• _Text passage_:
The lawyers hoped to convince Justice Power that despite misappropriating Laing’s money and misleading past council members, the Town of Comox should be allowed to demolish the man’s heritage home, Shakesides, and use his money for purposes that Laing had not explicitly envisioned.
They also spent a large portion of their time before Justice Power arguing that she should ignore most of the hundreds of pages of evidence and documentation submitted by the Mack Laing Heritage Society (The Society), an intervenor in this case, because they are “not relevant” to section 184 of the 2003 BC Community Charter.
They dismissed the numerous affidavits provided by The Society as “opinion and hearsay” that purport to describe Laing’s importance to the town’s history and the field of natural history generally and to prove that the terms of his gifts were crystal clear.
But something was missing in this cold, binary courtroom summarization of the legal fine points, which the lawyers so aptly boiled down to what was documented or not and which words were precise or vague and whether agreements made between 1973 and 1981 do or do not comport with a 2003 law. Absent from the discussion, except when The Society’s lawyer took the podium, was the context of the social-political-bureaucratic environment during which this 40-year travesty took place.

• _Data provided_:
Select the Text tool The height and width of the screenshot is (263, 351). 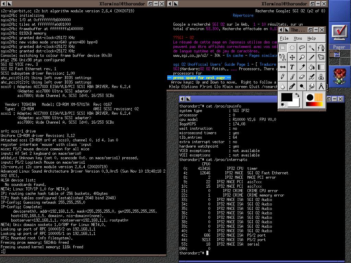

• _Actions to take_:
(1) Shorten the paragraph in the Mack Laing court passage that begins "They also spent a large portion" and keep its main facts.
(2) In the Mack Laing court passage, what heritage home did the Town of Comox want permission to demolish?
(3) Carry on the Mack Laing court passage from its final sentence.
None of the data above matters for these tasks.

• _Answers to each task_:
(1) The lawyers also spent much of their time urging Justice Power to set aside most of the hundreds of pages of evidence and documents filed by the Mack Laing Heritage Society, an intervenor in the case. They argued that this material was "not relevant" to section 184 of the 2003 BC Community Charter.

(2) The Town of Comox wanted to demolish Laing's heritage home, Shakesides.

(3)
The Society’s lawyer did his best to paint that bigger picture. The Society believes that Justice Power, and anyone else masochistic enough to read through the mountain of public filings in this case, will discover the struggles of a lone female advocate for Laing’s wishes, the pursuit of personal agendas, the political strategies that were afoot and the unsavory means used to achieve them.
The Society believes Justice Power will learn that Laing was a good-hearted man, albeit naive about fickle town councils, who wanted his life’s achievements to live on and educate those who came after him and that the intention for his gifts to the people of Comox were clear and indisputable.
The Society’s lawyer said the Town of Comox had made its own mess and was now in a rush to clean it up. But, he argued, there is no good reason why, after 40 years, the town can’t wait for a thorough accounting of how much money should be in the Trust Fund and for an independent assessment of Shakesides’ viability by heritage building professionals.
After hearing from the town, the Attorney General and The Society, Justice Power gave no immediate ruling. Her decisions in this case could take weeks.
The Mack Laing saga is ultimately a story of how clever people can obfuscate the big picture using the detachment of legal proceedings and try to rewrite history to serve a modern agenda. It’s a cautionary tale about how municipal staff can lead a town council down an ethically wrong path and how a majority of them willingly follow it.
The case puts an exclamation point on the importance of electing mayors and council members who believe in playing by the rules. In other words, serious public servants who are determined to fully understand the issues before them and who refuse to take the lazy route of blindly accepting staff recommendations.
But that’s just our opinion.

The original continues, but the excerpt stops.